UEFI or Unified Extensible Firmware Interface is a software specification that defines how an operating system and device firmware communicate between each other. UEFI is not just the software standard but the actual software/system firmware itself. Embedded in the motherboard, i.e, installed from the factory, it is the first program to run when a computer boots up. Let’s exlpore UEFI in detail.

The UEFI specification defined is hardware/manufacturer agnostic and also defines standard APIs which make UEFI-level device drivers processor-independent.

On typical computers/servers UEFI is stored on the motherboard in SPI (Serial Peripheral Interface) chip on a (NOR) flash memory chip. As soon as powered on the CPU is wired to execute a Built-in Self Test, some microcode routines, potentially followed a reset vector, but it will eventually run the UEFI code from the SPI flash memory.

UEFI can be thought of as a mini OS itself. It normally comes complete with an accessible shell, the EFI shell, and a GUI, the UEFI menu. It’s worth mentioning, while many times the UEFI menu is modeled after older computer BIOS menus for familiarity, this is totally unnecessary. UEFI as a “mini OS” can support much more complex GUIs and even run games.

Settings, or parameters, set in the UEFI menu are stored separately from the “read-only” NOR chip, in an area of the SPI chip that contains NVRAM (non-volatile RAM). This NVRAM can be found in two forms, SRAM (static RAM) sometimes called “CMOS” NVRAM, or EEPROM. The former needs a battery to supply power when the main power supply is in the powered down state to maintain the parameter settings, which is from where the CMOS term comes. CMOS the acronym for complementary metal-oxide semiconductor, a type of battery powered semiconductor that has historically been used to store BIOS settings as well as keep the RTC (real time clock). The later, EEPROM, maintains its data with electral charges that maintain state without electrical power. (As a sidenote, most motherboards that make use of EEPROM will still have a battery to maintain the RTC). This is not supposed to be a post about hardware or electrical engineering, so we’ll leave that for now.
_____
[DIRECTION 1] List every abbreviation that the UEFI excerpt spells out, along with the expansion it gives for each.
The UEFI excerpt and the listing that follows it were taken from unrelated sources.
_____
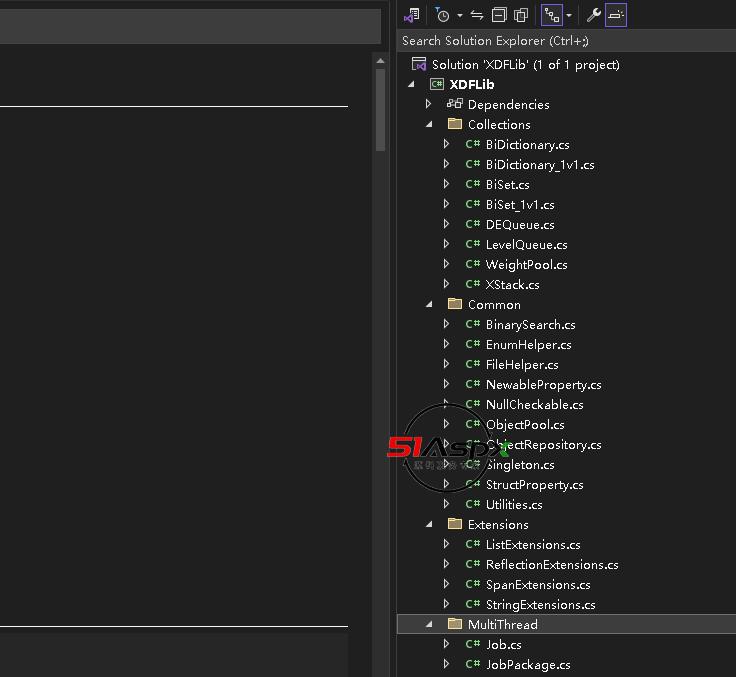The image size is (736, 677).
Task: Select the MultiThread folder
Action: tap(502, 625)
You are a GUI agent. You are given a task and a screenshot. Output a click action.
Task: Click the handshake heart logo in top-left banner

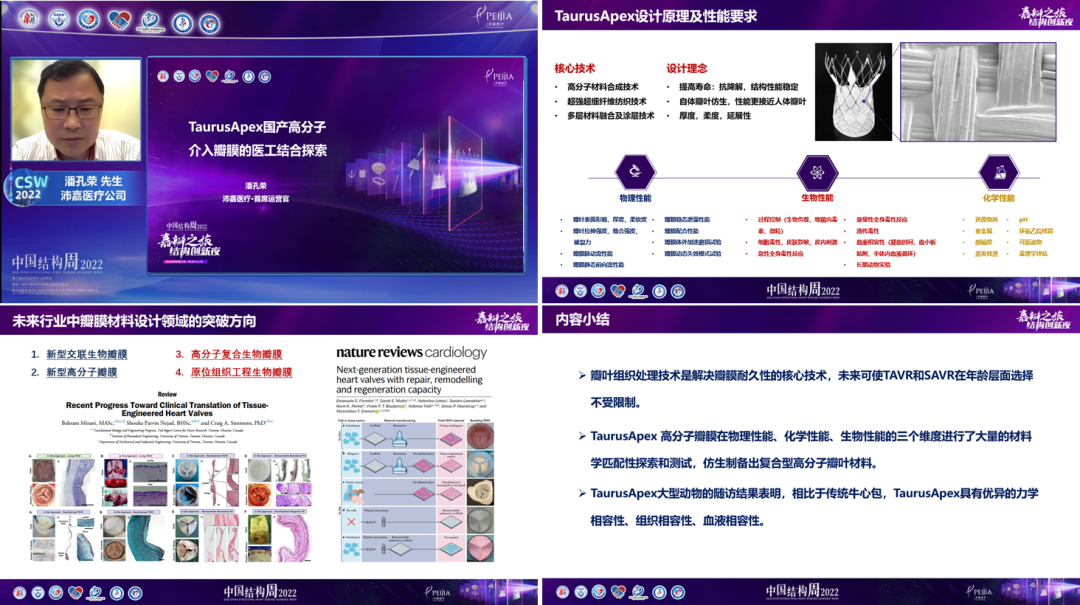pos(121,20)

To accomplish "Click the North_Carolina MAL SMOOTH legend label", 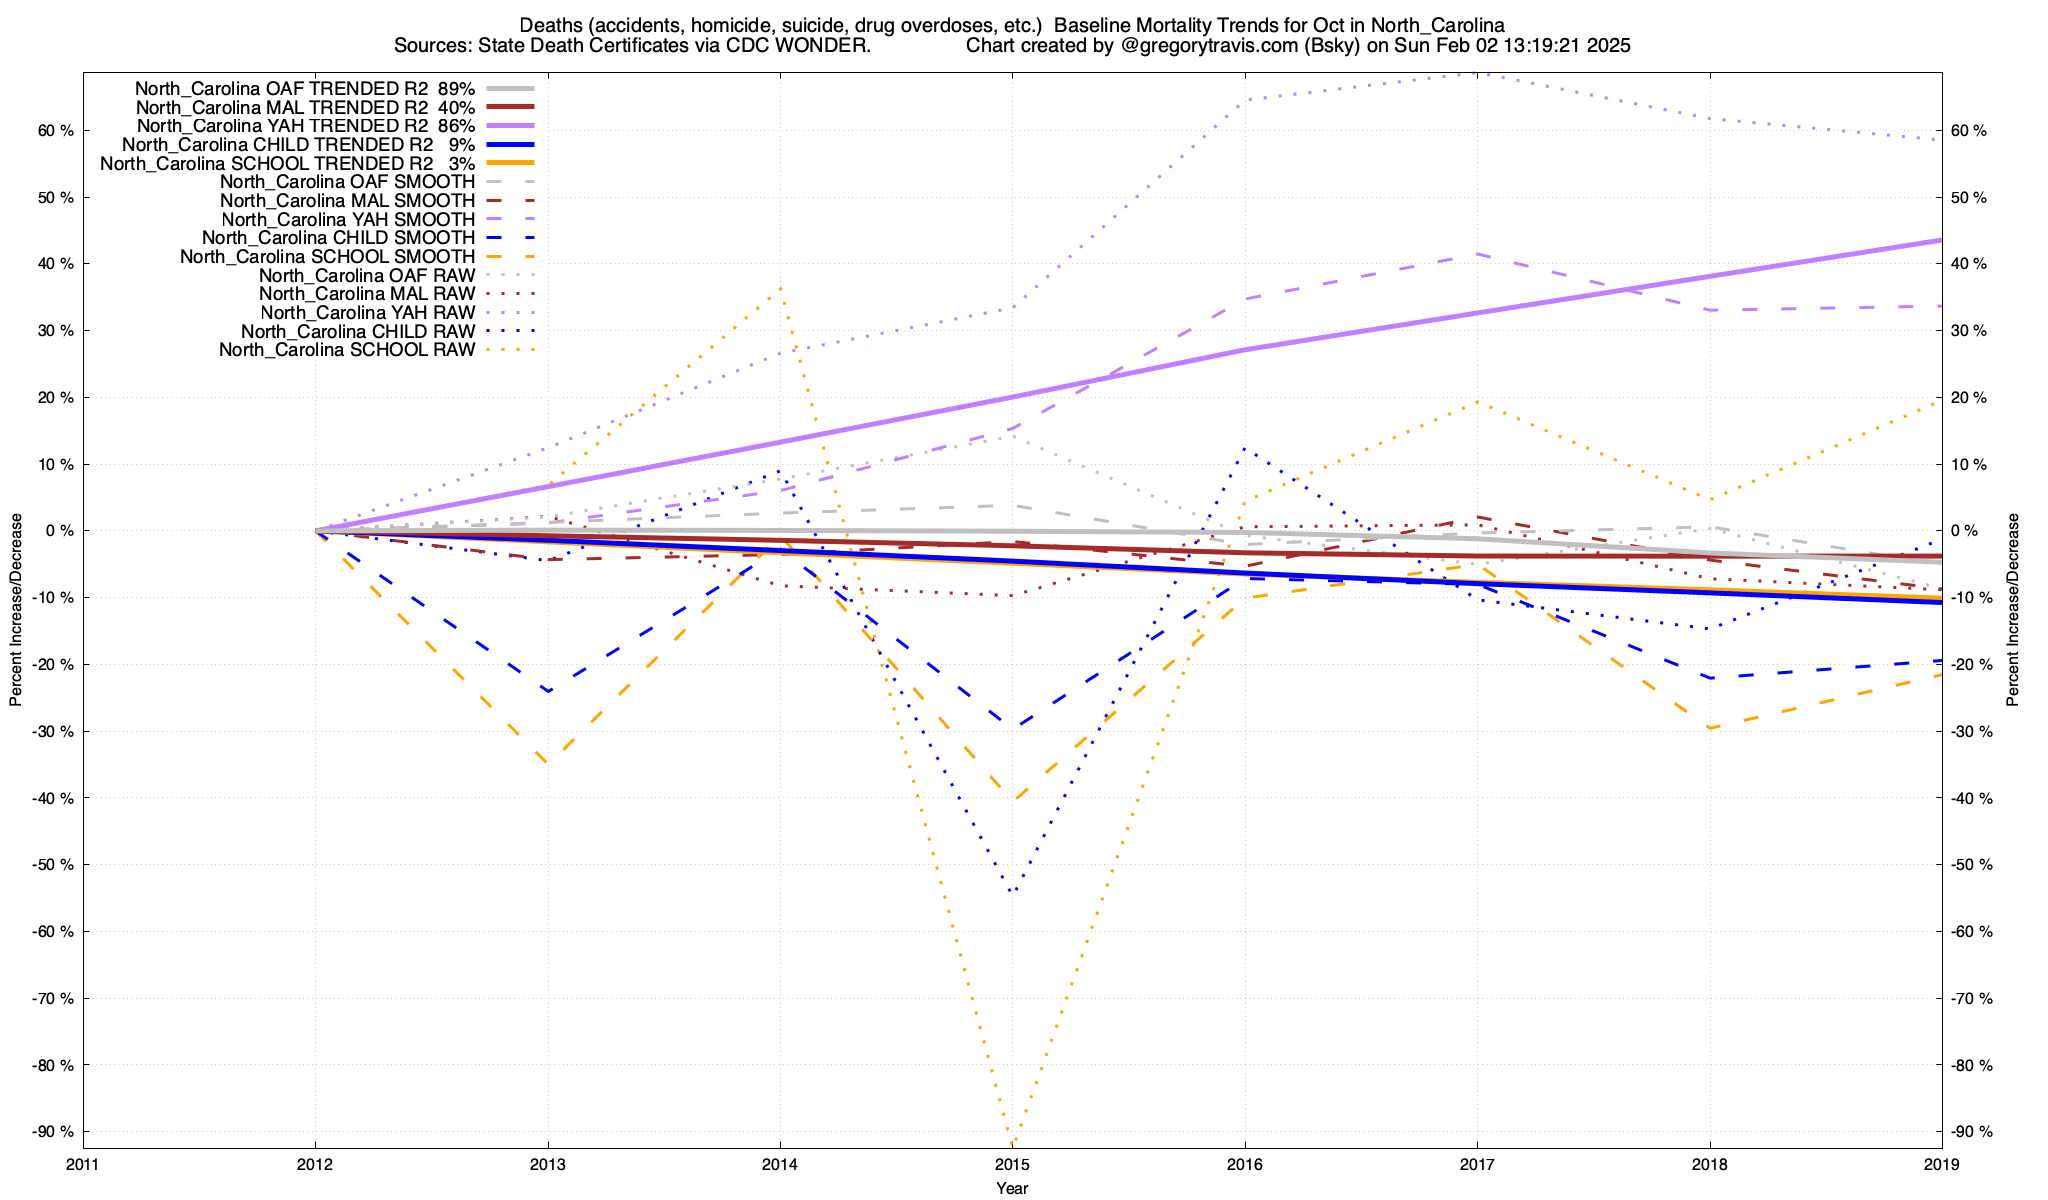I will point(347,201).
_____
[DIRECTION 2] Update the listing from its first line through the line with "pos(121,20)" by replacing "handshake heart logo" with "handshake heart icon" and keeping everything else unchanged. Omit the pictures from your version.

[OUTPUT 1]
- UEFI: Unified Extensible Firmware Interface
- SPI: Serial Peripheral Interface
- NVRAM: non-volatile RAM
- SRAM: static RAM
- CMOS: complementary metal-oxide semiconductor
- RTC: real time clock

[OUTPUT 2]
The image size is (736, 677).
Task: Select the MultiThread folder
Action: tap(502, 625)
You are a GUI agent. You are given a task and a screenshot. Output a click action.
Task: Click the handshake heart icon in top-left banner

pos(121,20)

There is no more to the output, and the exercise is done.